I have attached my work as a picture since it would take a long time to type in (I did it on Microsoft Office). Could anyone tell me if I am correct, and if not, where did I go wrong? Thanks!

Hi sleigh,

After completing the square in the 4th row, you factored incorrectly in the 5th row.

It should be:

$\displaystyle a\left(x+\frac{c}{2a}\right)^2+b\left(y+\frac{d}{2 b}\right)^2=-e+\frac{c^2}{4a}+\frac{d^2}{4b}$

Too bad the error came so early. Why on Earth would anyone want to do this, anyway?
• Mar 22nd 2010, 03:27 PM
sleigh
Quote:

Originally Posted by masters
Hi sleigh,

After completing the square in the 4th row, you factored incorrectly in the 5th row.

It should be:

$\displaystyle a\left(x+\frac{c}{2a}\right)^2+b\left(y+\frac{d}{2 b}\right)^2=-e+\frac{c^2}{4a}+\frac{d^2}{4b}$

Too bad the error came so early. Why on Earth would anyone want to do this, anyway?

Does this error make the entire thing wrong? Even though I factored wrong, I don't think this affects the rest of the problem because I added the correct amount to the other side, and I do not expand the binomials after I factored them.

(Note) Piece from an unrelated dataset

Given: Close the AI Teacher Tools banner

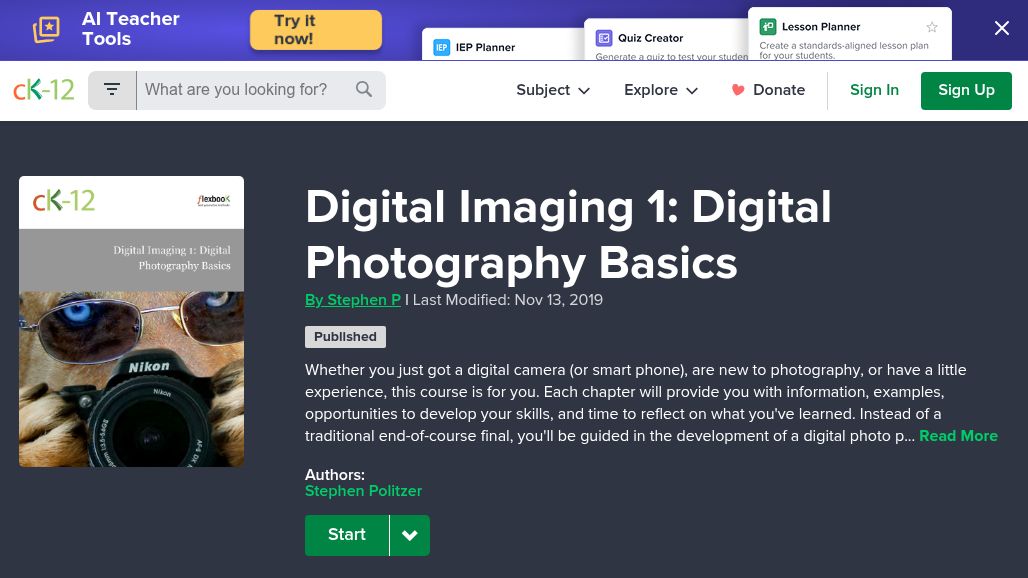Looking at the screenshot, I should 1002,28.
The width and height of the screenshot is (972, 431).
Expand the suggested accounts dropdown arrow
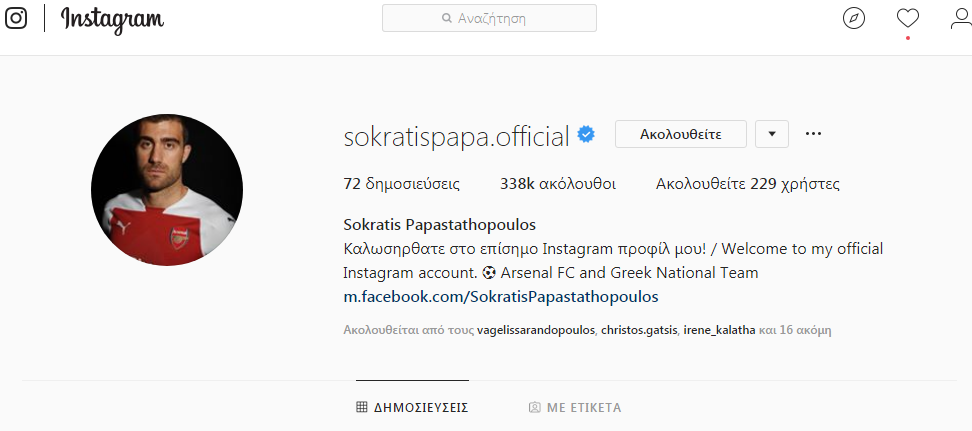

I am doing this to program my calculator to put it into standard form and give all of the information. I have a program to do it in standard form, but I wanted it to work for general form, too. This way, for example, the x coorodinate of the vertex is $\displaystyle \frac{-c}{2a}$. This would work for the y coorodinate, $\displaystyle a^2$ term and $\displaystyle b^2$. I already did this for the parabola and circle, but I was unsure of this one. Thanks for your help!